The most basic way it will help in lucid dreaming, is that it is a huge expander of awareness. High levels of awareness are important for getting lucid. The mental state involved in seeing without focusing, is the correct mental state needed to pull off a WILD. By learning to resist the need to focus, you are learning to control your state of mind. In WILD you should stay aware, but not focused, and yet not drifty either. Finally when you are in an LD it has some handy applications which I mention in the lesson thread. Keep it up, and have fun!

----------


## Coelhao

> In WILD you should stay aware, but not focused, and yet not drifty either.
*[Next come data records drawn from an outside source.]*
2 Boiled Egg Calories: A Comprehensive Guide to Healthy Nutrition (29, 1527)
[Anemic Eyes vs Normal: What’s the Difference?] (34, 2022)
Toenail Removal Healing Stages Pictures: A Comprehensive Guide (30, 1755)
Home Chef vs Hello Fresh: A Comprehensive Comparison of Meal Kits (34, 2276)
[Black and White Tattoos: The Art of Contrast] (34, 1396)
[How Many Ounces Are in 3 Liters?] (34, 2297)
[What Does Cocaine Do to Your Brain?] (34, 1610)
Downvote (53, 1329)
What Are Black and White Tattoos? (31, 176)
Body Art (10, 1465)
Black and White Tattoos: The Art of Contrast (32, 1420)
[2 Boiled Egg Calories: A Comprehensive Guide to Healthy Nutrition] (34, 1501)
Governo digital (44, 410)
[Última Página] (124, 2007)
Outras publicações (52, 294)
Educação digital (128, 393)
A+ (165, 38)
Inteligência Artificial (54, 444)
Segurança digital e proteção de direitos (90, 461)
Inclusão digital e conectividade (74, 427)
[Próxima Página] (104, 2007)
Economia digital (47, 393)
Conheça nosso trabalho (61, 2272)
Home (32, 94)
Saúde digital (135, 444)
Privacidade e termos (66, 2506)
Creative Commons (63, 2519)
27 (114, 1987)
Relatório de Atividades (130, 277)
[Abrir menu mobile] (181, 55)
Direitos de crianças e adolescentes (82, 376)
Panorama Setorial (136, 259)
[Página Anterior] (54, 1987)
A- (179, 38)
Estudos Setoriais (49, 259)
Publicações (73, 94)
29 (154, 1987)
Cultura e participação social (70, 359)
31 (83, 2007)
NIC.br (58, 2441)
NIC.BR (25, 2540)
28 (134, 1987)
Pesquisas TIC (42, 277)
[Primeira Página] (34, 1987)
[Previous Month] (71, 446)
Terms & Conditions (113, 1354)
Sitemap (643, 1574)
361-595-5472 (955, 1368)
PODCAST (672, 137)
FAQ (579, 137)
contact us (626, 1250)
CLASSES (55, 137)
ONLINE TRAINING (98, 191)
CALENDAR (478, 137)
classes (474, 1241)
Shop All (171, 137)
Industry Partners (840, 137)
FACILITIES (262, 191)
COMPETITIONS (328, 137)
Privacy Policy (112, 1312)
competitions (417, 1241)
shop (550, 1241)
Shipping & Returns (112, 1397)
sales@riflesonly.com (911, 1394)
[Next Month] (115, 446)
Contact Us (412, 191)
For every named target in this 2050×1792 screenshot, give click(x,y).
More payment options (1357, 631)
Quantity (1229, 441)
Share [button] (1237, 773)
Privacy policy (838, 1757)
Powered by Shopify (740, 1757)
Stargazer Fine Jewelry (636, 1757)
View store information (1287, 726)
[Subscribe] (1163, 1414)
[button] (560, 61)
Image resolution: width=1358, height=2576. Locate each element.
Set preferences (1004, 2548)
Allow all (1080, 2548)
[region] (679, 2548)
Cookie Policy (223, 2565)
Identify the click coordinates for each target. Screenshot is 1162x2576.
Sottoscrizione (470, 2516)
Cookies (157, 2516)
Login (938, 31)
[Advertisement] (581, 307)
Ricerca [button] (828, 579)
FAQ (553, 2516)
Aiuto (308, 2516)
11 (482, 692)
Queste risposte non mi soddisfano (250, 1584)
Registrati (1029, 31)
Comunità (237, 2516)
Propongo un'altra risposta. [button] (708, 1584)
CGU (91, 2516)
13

I like that.  I'll keep it in mind thanks!!!

----------


## Coelhao

I have been pretty busy lately, so I haven't been practicing as much as I should.  I will just take a few more weeks with this material.  

The few times that I have tried diffuse vision this week, I have found it easier and easier to drop right into the desired mental state.  I just need more determination to keep it up for longer periods of time.  I read through the rest of the thread where the dreaming applications are discussed.  I saw a few comments in there that seemed like words out of my mouth.  Dark merlin talked about how this skill can be used to overcome the annoying breathing and physical sensations that can prevent a WILD (this was my main problem a few weeks ago when I was trying to WILD every night).  Strit was commenting on how awesome the grass can look with a breeze.  Still can't get over this one.  I live in native tall grass prairies, so I get extra eye candy when I try this.   Earlier this summer I was cloud gazing and I hit this state without trying.  I was looking at the whole cloud (big) at once, and watching it change.  Good stuff.

That's all for now.   I will go try some diffuse vision right now so I don't waste my motivation.


-Coelhao-

----------


## Sivason

Take as much time as you want. These are large life changes and new ways of experiencing the world. It is good to explore them in detail, rather then hurry. It sounds like things are going well for you in general.

----------


## Coelhao

I had a really good time last night.  2 DILDs early in the night.  In one of them I remembered to try out diffuse vision.  I was looking out from a beach.  The waves were really beautiful, and unrealistically blue.  Did some flying, had a little fun.

Later I had my first successful WILD in about a year.  The vision training definitely helped me get passed some extra weird sleep paralysis stuff.  More flying, doing flips in low gravity, floating through walls, looking at myself in the mirror, and just enjoying myself.  Then I came out of that dream, but pulled a DEILD to enter another.  I really like the transition from simple light imagery to a fully detailed dream scene.  

Got a lot of stuff done that I had wanted to do.  Need to update my task list.  Haven't had a good lucid dream in a while, so 3 or 4 in 1 night was pretty rewarding.

----------


## Sivason

Souds very awesome!

----------